Nanoparticle-assembled interface for tailoring dynamics of chemical reactions

The properties and performance of solid nanomaterials in heterogeneous chemical reactions are significantly influenced by the interface between the nanomaterials and environment. Although researchers have designed and constructed abundant nanomaterials with excellent performances for the tailoring of reaction dynamics, a complete understanding of the mechanism of nanomaterial–environment interfacial interaction remains elusive. Using nanoparticle (NP) assemblies instead of bulk-type nanomaterials may characterise the overall properties to their precise structure and composition. Based on a better understanding of the structure–property correlation, a series of nano-assembled interfaces (ordered self-assembly interfaces and animate nano-assembled interfaces) with various structures have been developed for practical applications.
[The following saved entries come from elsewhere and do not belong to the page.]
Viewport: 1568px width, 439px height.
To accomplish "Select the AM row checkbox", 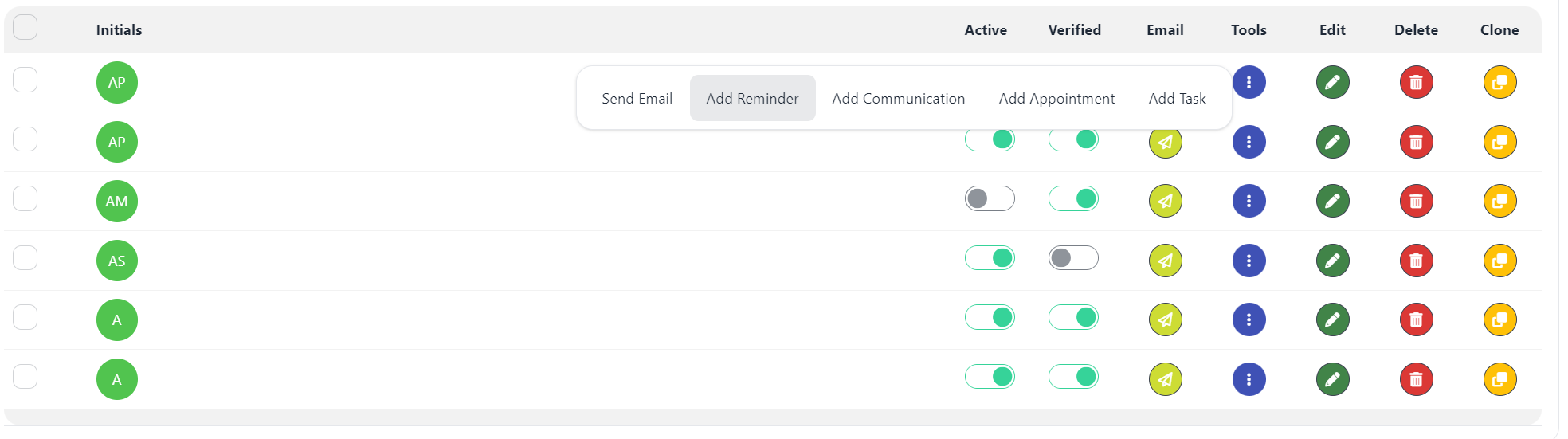I will pos(25,198).
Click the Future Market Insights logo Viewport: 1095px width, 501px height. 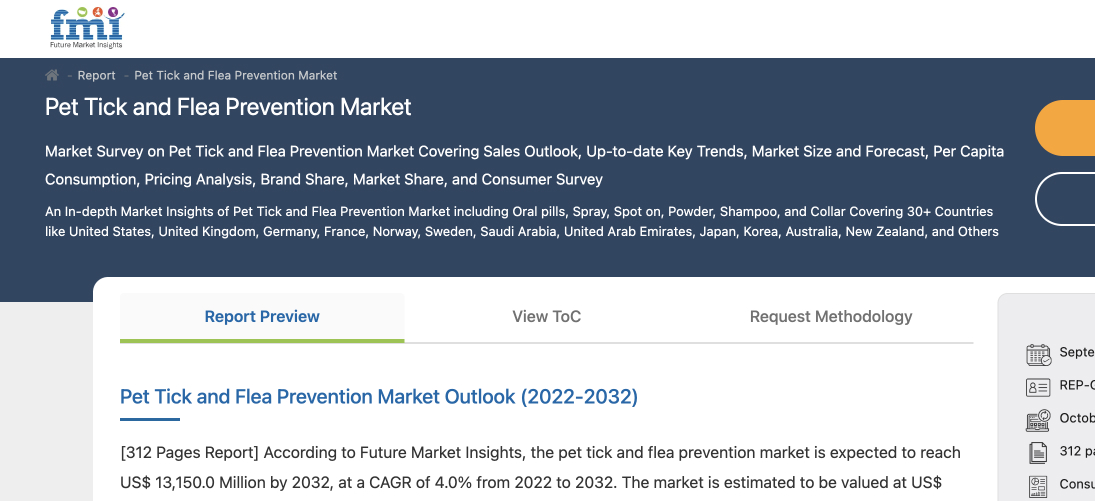(x=87, y=27)
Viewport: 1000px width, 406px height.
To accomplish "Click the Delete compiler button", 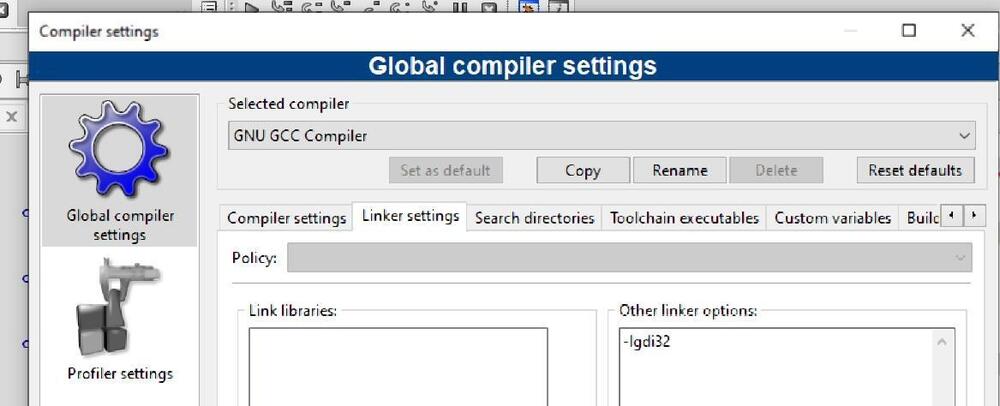I will pyautogui.click(x=776, y=170).
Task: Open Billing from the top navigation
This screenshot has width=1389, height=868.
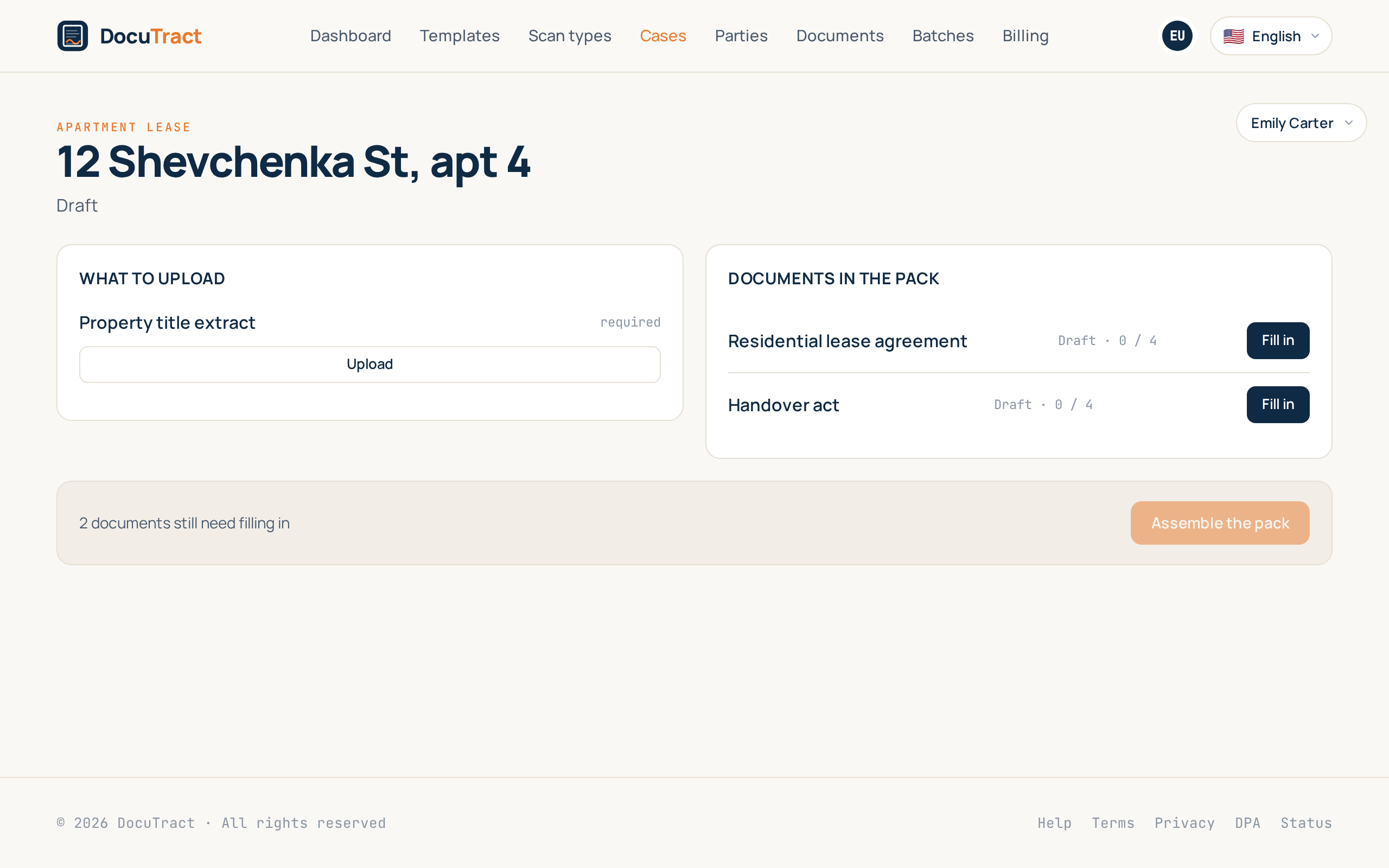Action: click(x=1025, y=36)
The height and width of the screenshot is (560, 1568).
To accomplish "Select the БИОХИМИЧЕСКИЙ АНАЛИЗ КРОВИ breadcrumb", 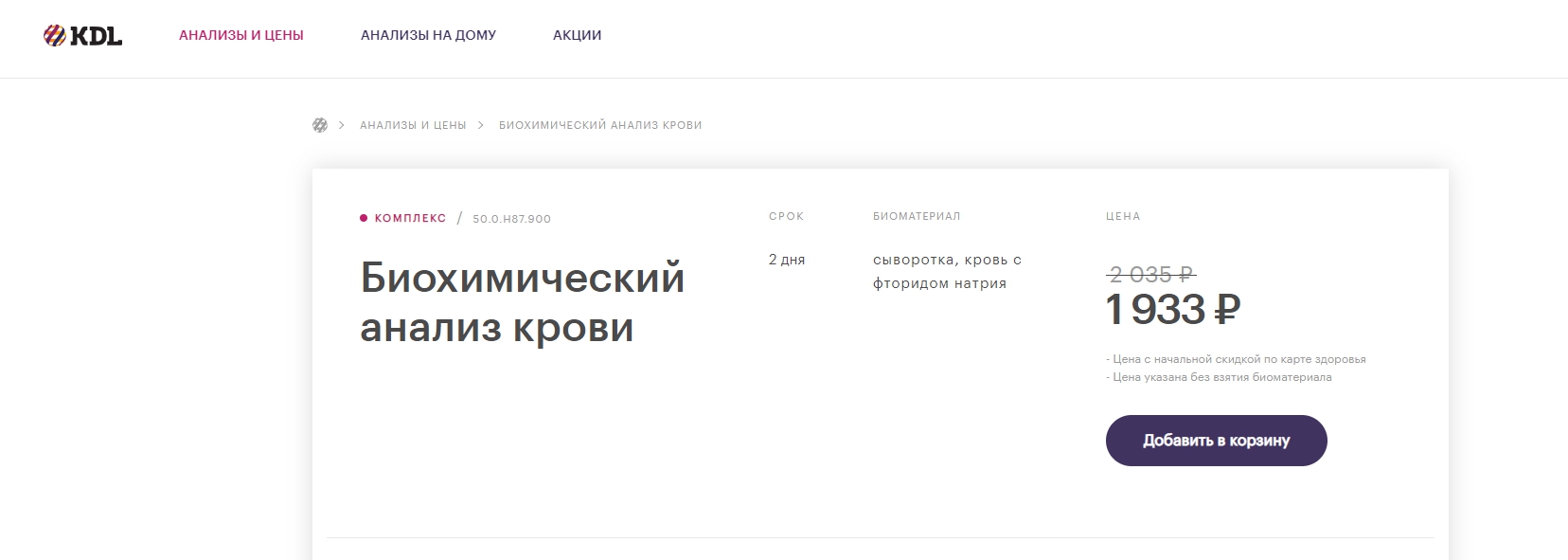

Compared to traditional nanomaterial–environment interfaces, the nano-assembled interface can effectively change the speed, intensity, and mode of interactions between the NP assemblies and environment at spatiotemporal scales. The overall performance of the interfacial dynamics can be improved by the nano-assembled interfaces, thereby facilitating practical applications in complicated systems. Numerous researchers have extended the applications of nano-assembled interfaces from simple adsorption to complex chemical reactions in flowing systems, including in vivo magnetic resonance imaging, electrocatalytic gas evolution reaction, bacterial capture, sensing of exhaled volatile organic compounds, and heterogeneous catalysis. Current endeavours to explore the applicability of animate nano-assembled interfaces for dynamic tailoring have widened the research scope, and the attempts to construct intelligent interfaces for practical applications are underway.